If changing the margins and/or orientation is not resolving the issue of getting extra columns to print on the same page, an alternative could be changing the paper size. The default printer determines the paper sizes available from the Size drop-down list. To check the range of paper sizes that a printer can print on, consult the printer manual, or view the paper sizes that are currently set for the printer in the Print Setup dialog box. Some users have the option of printing to Legal (8.5″ x 14″) or even 11″ x 17″ (tabloid) printers, especially if commonly printing large worksheets.
A final, more drastic option to keep data from overlapping into multiple sheets, is to utilize the scaling feature. Using the Scale to Fit group from the Layout tab, a printed worksheet can be scaled by to modify the font size of printed output by either shrinking or enlarging the output. The options exist to scale the output to fit to 1 page wide (width) by 1 page tall (height). It might make sense to only modify the width, or by choosing a Scale percentage, which adjusts the overall sheet height and width proportionately. Keep in mind the needs of your audience. Too small of font might make the spreadsheet unreadable, and for certain audiences, the output might need to be scaled to a larger font than the editing view.
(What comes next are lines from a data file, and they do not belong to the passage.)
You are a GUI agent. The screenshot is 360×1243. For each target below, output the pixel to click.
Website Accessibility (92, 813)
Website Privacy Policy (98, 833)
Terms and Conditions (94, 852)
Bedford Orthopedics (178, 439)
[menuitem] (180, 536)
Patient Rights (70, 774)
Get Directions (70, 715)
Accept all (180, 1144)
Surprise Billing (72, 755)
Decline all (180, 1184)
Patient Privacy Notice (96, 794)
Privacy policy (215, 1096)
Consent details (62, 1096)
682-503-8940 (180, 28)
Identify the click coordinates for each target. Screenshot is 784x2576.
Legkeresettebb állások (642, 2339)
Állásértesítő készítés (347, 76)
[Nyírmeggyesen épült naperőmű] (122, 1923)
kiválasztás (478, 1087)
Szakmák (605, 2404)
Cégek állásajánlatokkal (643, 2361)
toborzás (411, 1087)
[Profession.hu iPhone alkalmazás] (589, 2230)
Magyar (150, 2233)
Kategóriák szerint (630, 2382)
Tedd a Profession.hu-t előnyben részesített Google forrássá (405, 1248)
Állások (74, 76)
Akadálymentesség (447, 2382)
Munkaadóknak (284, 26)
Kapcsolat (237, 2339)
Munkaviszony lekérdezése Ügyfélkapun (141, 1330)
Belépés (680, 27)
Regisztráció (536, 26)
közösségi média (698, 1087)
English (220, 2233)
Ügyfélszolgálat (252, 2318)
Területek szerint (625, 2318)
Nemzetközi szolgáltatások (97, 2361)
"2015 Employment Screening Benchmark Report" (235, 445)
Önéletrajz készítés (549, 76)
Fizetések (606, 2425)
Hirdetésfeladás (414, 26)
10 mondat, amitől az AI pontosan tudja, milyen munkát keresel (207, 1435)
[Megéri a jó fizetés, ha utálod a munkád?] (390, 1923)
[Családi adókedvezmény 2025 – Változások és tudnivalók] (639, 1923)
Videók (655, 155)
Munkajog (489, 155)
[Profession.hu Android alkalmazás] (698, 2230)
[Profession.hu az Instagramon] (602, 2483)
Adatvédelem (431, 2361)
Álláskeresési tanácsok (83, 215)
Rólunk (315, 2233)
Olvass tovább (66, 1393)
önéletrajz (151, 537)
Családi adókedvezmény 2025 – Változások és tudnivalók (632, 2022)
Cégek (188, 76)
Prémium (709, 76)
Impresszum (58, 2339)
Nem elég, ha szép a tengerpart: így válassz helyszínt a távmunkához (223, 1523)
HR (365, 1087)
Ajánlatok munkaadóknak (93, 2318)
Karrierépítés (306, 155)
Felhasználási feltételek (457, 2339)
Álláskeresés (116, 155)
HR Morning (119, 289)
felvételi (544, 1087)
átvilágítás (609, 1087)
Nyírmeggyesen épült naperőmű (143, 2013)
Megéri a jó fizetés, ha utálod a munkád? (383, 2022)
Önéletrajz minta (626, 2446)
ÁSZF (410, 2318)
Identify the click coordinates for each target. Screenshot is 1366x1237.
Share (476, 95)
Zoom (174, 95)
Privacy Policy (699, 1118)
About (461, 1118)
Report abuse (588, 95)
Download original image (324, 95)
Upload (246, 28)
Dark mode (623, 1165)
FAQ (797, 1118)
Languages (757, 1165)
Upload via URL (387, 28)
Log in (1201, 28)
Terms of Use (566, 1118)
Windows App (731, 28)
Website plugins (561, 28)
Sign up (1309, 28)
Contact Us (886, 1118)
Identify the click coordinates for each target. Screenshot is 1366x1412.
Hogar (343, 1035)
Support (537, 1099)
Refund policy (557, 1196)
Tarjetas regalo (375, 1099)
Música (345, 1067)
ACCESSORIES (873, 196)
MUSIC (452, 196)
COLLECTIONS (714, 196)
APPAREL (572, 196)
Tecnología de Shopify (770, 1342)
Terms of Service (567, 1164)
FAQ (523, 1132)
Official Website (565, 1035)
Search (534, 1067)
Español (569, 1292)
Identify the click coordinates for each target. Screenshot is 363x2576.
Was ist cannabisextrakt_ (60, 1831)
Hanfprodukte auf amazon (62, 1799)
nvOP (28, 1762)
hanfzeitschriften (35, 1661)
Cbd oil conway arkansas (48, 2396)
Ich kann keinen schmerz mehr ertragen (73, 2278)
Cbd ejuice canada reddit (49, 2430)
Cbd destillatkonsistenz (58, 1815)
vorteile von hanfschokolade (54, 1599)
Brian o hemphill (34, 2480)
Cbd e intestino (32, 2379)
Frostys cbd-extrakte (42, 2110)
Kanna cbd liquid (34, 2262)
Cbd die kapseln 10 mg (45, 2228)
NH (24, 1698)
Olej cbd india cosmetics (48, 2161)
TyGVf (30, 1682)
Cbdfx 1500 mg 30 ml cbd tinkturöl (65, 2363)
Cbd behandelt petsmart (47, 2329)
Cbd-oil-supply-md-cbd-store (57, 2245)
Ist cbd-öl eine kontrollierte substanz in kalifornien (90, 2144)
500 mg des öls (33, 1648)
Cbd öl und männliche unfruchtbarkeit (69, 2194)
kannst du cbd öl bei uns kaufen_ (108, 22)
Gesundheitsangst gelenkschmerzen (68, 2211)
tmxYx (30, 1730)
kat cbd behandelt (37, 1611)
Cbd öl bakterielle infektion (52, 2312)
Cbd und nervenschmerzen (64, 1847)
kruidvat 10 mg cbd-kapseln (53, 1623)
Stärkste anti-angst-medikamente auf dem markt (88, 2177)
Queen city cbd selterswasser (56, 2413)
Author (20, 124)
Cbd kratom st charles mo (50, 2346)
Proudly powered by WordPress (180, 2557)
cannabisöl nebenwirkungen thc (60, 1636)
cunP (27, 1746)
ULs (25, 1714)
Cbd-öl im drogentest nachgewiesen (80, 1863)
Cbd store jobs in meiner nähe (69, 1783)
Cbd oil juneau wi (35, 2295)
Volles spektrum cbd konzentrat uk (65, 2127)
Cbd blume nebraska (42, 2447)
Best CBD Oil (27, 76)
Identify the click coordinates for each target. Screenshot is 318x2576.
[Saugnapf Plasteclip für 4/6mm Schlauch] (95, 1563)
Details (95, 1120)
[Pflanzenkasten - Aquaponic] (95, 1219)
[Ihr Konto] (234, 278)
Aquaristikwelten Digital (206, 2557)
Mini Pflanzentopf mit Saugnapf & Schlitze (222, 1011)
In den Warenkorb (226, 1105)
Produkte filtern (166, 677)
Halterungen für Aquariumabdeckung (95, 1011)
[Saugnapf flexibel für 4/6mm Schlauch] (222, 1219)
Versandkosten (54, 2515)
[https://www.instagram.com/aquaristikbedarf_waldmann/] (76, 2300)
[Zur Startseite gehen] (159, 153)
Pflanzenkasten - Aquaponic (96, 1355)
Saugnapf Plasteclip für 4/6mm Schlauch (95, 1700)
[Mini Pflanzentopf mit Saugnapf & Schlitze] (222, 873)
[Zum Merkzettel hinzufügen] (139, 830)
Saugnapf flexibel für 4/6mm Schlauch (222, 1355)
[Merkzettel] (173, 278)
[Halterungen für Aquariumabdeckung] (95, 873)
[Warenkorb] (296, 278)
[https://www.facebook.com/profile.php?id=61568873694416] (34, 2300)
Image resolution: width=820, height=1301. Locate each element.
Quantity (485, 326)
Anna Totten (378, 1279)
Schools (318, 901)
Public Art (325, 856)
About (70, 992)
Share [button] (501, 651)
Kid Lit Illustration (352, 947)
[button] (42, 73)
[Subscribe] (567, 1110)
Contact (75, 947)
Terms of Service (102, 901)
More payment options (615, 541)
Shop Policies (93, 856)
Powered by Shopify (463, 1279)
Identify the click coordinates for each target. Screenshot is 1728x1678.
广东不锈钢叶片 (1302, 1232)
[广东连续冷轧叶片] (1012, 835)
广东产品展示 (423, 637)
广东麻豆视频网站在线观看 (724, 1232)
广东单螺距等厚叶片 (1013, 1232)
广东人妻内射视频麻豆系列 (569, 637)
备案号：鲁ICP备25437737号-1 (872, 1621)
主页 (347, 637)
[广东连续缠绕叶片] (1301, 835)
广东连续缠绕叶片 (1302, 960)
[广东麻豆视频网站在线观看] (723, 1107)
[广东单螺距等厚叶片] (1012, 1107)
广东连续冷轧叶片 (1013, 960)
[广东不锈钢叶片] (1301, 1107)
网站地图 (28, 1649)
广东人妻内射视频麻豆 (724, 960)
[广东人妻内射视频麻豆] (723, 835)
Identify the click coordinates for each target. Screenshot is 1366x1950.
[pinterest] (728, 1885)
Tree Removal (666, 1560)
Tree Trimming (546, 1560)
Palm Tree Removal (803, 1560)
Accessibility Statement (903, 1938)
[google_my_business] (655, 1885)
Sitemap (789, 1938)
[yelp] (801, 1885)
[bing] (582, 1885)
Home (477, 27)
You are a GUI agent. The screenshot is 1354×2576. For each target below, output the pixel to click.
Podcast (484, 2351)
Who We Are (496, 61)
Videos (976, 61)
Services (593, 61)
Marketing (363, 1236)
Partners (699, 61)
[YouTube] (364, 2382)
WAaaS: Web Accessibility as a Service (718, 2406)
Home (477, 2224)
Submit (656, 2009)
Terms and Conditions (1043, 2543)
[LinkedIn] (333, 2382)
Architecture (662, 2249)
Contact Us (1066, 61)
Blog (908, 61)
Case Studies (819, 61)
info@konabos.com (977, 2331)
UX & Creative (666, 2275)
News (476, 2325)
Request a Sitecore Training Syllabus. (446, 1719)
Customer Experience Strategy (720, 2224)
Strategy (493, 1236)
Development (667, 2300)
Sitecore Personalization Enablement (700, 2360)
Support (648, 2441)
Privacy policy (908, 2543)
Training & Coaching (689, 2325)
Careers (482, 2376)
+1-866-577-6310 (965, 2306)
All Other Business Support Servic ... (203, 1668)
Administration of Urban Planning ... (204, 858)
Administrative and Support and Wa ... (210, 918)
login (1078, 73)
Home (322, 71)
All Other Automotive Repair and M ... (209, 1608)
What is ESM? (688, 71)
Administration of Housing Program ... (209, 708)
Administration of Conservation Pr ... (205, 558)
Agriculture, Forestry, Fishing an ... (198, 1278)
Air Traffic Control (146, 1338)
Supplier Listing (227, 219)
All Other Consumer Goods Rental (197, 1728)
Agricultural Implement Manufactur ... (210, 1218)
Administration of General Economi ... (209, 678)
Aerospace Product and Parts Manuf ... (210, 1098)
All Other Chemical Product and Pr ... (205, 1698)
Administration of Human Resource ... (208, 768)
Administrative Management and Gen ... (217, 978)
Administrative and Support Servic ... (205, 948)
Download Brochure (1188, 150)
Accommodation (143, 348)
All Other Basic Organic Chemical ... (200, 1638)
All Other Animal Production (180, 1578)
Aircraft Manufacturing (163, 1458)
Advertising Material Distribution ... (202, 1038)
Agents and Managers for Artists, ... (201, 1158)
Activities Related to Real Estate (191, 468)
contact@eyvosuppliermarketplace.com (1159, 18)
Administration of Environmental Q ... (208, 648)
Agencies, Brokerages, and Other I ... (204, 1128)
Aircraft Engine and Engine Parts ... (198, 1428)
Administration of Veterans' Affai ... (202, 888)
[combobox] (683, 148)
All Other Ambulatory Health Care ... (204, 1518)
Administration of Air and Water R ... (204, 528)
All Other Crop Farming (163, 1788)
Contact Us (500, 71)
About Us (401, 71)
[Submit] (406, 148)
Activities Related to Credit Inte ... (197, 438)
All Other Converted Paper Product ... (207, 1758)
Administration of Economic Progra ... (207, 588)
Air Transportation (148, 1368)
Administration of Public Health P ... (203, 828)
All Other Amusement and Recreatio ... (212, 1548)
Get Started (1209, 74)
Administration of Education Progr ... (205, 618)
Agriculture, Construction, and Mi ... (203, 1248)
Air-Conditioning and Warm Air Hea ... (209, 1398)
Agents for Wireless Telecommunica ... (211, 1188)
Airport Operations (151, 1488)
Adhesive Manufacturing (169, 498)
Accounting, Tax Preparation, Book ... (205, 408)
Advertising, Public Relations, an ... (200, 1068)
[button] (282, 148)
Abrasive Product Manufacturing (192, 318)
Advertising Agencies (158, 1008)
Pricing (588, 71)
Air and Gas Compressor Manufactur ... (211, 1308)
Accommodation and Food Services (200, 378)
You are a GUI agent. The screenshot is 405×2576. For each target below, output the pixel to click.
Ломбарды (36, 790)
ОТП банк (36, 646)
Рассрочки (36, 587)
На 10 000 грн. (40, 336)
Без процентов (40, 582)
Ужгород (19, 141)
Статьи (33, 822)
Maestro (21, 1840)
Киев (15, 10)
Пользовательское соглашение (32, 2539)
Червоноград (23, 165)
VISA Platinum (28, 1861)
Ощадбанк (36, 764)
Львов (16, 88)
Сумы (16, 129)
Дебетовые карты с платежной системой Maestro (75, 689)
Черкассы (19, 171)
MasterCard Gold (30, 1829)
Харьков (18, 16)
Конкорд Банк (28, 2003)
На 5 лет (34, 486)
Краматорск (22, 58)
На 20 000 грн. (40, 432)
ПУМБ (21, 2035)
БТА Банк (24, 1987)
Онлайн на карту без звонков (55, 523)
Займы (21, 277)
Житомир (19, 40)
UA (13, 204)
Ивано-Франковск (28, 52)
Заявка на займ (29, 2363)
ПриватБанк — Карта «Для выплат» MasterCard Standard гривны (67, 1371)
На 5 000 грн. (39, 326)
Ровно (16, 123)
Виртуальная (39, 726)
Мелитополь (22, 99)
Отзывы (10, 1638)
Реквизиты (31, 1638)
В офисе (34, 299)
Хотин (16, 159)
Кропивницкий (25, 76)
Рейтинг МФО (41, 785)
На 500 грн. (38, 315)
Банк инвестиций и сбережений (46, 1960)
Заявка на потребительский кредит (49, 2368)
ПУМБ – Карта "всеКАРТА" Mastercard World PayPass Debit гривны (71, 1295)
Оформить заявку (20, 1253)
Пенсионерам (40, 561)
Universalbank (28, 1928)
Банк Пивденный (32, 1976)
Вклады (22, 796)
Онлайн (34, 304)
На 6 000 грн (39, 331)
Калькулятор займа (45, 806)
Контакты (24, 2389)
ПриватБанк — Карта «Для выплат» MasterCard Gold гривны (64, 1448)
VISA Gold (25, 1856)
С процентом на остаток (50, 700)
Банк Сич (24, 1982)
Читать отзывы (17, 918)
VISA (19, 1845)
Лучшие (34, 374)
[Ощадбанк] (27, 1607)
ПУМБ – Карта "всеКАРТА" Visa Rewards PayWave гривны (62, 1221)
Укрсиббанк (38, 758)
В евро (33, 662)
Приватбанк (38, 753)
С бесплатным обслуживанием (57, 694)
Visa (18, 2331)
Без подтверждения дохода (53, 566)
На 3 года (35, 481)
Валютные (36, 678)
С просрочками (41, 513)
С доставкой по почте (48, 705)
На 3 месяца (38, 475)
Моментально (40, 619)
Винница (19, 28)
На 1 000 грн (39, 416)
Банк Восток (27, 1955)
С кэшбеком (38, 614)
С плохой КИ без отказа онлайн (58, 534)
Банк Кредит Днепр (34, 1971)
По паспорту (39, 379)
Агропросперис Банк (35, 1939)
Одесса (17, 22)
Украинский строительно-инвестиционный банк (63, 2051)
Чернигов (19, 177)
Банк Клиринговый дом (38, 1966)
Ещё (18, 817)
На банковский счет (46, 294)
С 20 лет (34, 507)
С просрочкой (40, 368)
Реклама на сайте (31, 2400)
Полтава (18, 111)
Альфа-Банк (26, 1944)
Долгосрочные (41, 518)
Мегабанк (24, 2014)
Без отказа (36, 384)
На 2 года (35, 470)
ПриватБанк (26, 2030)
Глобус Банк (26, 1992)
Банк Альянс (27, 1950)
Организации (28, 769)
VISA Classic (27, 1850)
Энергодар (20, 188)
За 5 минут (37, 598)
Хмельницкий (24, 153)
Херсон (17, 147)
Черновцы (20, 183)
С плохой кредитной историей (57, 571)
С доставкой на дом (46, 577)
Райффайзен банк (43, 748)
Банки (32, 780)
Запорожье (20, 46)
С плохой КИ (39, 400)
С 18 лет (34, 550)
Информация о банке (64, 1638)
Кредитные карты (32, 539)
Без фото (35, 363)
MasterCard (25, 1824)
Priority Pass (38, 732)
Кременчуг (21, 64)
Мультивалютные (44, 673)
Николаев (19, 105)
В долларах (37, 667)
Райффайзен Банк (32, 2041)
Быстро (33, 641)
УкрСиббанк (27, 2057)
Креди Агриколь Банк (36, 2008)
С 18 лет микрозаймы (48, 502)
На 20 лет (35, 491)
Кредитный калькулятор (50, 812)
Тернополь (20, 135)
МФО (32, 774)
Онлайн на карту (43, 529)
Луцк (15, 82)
The Sheet Options group of the Layout tab provides two significant print features for basic Excel printing. These include the options to have gridlines and/or headings appear in printed output. By default, the options appear in the Viewing screen, but do not appear when printed. Without Headings, the output would be very difficult to explain to others, and gridlines, much like banded rows, make it easier for the eye to line up the intersections of rows and columns.
More advanced options exist for enhancing page layout and printing options by clicking the launcher button in each group. Additionally, several print settings can be adjusted in the Print Preview window. The sheet in the screenshot below is modified to print in landscape orientation with Narrow Margins and it is scaled to Fit on One Page. It also has headings included in the print output.
Practice 6: Test Scores, continued
- Open the Test Scores workbook previously saved.
- In the Table Tools Design tab, click the Convert to Range button remove the table functionality from the data. (Click Yes to the message)
- Type the labels: Total Points in cell A8 and Average in cell A9.
- In cell B8, click the AutoSum button to insert the SUM function. Accept the range that Excel proposes for the formula by clicking the Enter check mark on the formula bar. The formula should be: =SUM(B2:B7).
- With B8 as the active cell, use the fill handle to copy the formula to the destination cells C8:D8.
- In cell B9, enter a formula using the AVERAGE function without using the AutoSum functionality. Instead, use the Insert Function button to select the AVERAGE function, and enter the range B2:B7 as the arguments. NOTE: B8 should not be included in the range of argument cells. Use the fill handle to copy the formula to cells C9 and C10.
- In cell E2, double-click the fill handle. See what happens!
- Change the view to Page Layout.
- Add a header that includes the Current Date field from the Header & Footer Tools Design ribbon in the left side of the header.
- Ensure the Gridlines and Headings appear in printouts, scale the sheet to 150%, then view the file in Print Preview. Your worksheet should resemble the following:
- Save the file as TestScores2.xlsx.